Pick out the lines below that contain the string "icon" and copy them all.

━━━ Listed records

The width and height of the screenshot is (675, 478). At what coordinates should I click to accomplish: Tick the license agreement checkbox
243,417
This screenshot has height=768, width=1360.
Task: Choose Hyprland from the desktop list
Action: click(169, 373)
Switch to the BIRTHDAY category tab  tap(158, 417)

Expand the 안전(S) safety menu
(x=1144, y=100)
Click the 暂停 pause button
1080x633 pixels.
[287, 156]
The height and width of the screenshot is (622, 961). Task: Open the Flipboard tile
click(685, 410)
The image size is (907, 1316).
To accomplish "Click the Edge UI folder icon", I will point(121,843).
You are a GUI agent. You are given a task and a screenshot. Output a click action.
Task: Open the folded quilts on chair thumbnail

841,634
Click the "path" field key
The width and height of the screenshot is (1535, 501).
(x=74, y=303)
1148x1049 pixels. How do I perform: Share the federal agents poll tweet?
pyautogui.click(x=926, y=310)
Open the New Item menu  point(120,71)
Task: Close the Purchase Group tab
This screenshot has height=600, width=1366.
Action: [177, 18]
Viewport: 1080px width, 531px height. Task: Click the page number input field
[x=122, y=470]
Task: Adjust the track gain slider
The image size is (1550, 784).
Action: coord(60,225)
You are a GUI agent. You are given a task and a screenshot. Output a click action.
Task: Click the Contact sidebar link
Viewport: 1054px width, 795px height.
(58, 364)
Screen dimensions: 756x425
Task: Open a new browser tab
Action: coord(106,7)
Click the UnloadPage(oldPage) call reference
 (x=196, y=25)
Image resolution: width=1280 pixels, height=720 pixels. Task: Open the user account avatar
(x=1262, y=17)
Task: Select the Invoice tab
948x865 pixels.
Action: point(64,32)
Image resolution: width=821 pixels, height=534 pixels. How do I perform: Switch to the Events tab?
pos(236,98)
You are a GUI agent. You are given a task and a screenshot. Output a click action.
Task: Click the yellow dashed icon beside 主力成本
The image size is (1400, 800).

━━━━━━

Task solution >>
To accomplish "Click the Edge UI folder icon", I will point(121,843).
Task: Click the yellow dashed icon beside 主力成本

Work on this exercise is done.